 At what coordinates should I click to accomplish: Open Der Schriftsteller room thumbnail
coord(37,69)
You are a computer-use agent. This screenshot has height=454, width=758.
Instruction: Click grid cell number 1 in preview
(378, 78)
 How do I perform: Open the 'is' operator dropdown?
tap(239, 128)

◆ What the task requires
Repeat all of the records exactly.

◆ Task result
 At what coordinates should I click to accomplish: Open Der Schriftsteller room thumbnail
coord(37,69)
You are a computer-use agent. This screenshot has height=454, width=758.
Instruction: Click grid cell number 1 in preview
(378, 78)
 How do I perform: Open the 'is' operator dropdown?
tap(239, 128)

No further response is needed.